1. The Customer's rights to assert claims based on defects is conditional upon the Customer having inspected the delivered products upon receipt also by means of sample processing or use insofar as this can be reasonably expected, and notifying WEIMA of any apparent defects in writing (e.g. by letter, fax, or e-mail) and without delay, but no later than two weeks from receipt of the products. Latent defects must be reported to WEIMA in text from immediately upon discovery. When notifying WEIMA of said defect, the Customer must provide a written description of the defects. Claims for defects asserted by the Customer also require that the specifications, instructions, directives, and conditions mentioned in the technical notes, assembly instructions, operating and safety instructions, planning and dimensioning guidelines, and other documentation provided by WEIMA relating to individual products be observed during planning, construction, assembly, connection, installation, commissioning, operation, and maintenance of the products, that maintenance in particular is carried out properly and documented, and that recommended components are used. Claims by the customer for defects resulting from a breach of this obligation are excluded.
2. If the products are defective, WEIMA shall at its discretion render subsequent performance either by rectifying the defect or by delivering a defect-free product. When rendering subsequent performance, WEIMA is required to bear all expenses incurred to this end, in particular transport expenses, personnel, and material costs, to the extent that these are not increased by the products being taken to a location other than the delivery address. Personnel and material costs claimed by the customer in this context shall be calculated on a cost basis.

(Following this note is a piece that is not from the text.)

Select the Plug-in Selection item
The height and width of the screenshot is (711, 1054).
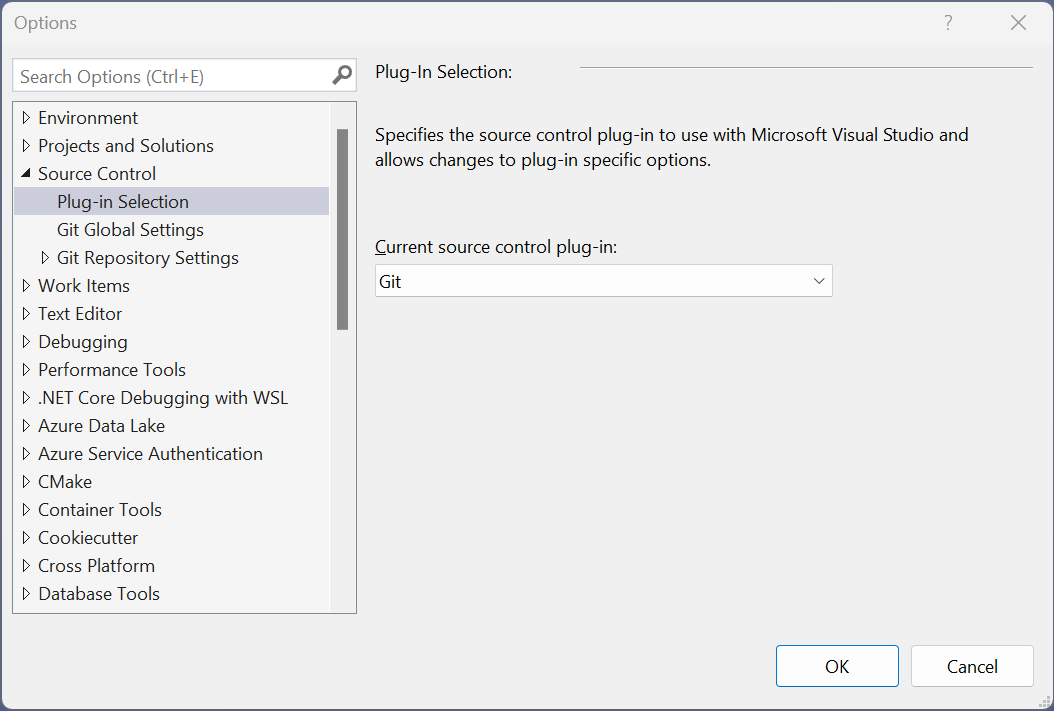coord(123,202)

Products and parts of products replaced within the scope of subsequent performance become the property of WEIMA and must be returned to WEIMA.

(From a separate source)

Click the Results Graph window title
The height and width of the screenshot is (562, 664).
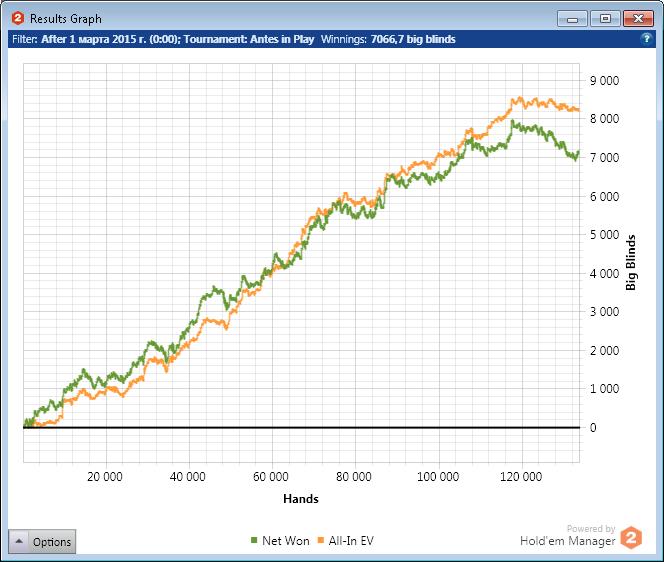pos(66,19)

3. If WEIMA is unwilling or unable to render subsequent performance, the Customer may, without prejudice to any claims for damages or reimbursement of expenses, at its discretion either withdraw from the contract or reduce the delivery price. damages or reimbursement of expenses, withdraw from the contract or reduce the delivery price at its discretion. The same shall apply if the subsequent performance fails, is unreasonable for the Customer, or is reasonably delayed for reasons attributable to WEIMA.

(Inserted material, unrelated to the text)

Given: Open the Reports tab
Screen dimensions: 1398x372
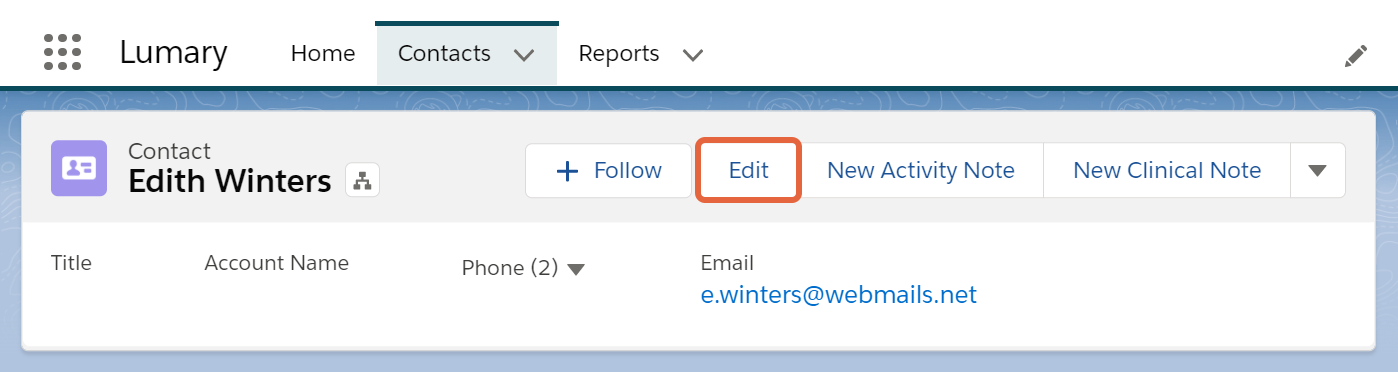Looking at the screenshot, I should tap(619, 53).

4. The Customers right of withdrawal is excluded if the Customer is unable to return the received performance and this is not attributable to the fact that the return is impossible due to the nature of the performance received, or WEIMA is responsible for the return, or the defect was not revealed until the product was processed or modified. The right of withdrawal is also excluded if WEIMA is not responsible for the defect and if the Customer is required to compensate the value instead of returning the performance.
5. The assertion of claims based on defects is excluded if the defect is attributable to natural wear and tear, particularly in wearing parts, improper handling, operation, or storage or improper modifications or repairs of the products by the Customer or third parties. The same shall apply to defects attributable to the Customer, in particular if the defect is due to chemical, physical, or thermal influences that are unusual and which the customer has not notified WEIMA of in writing. The same applies to defects that are attributable to the Customer or that are due to a technical cause other than the original defect.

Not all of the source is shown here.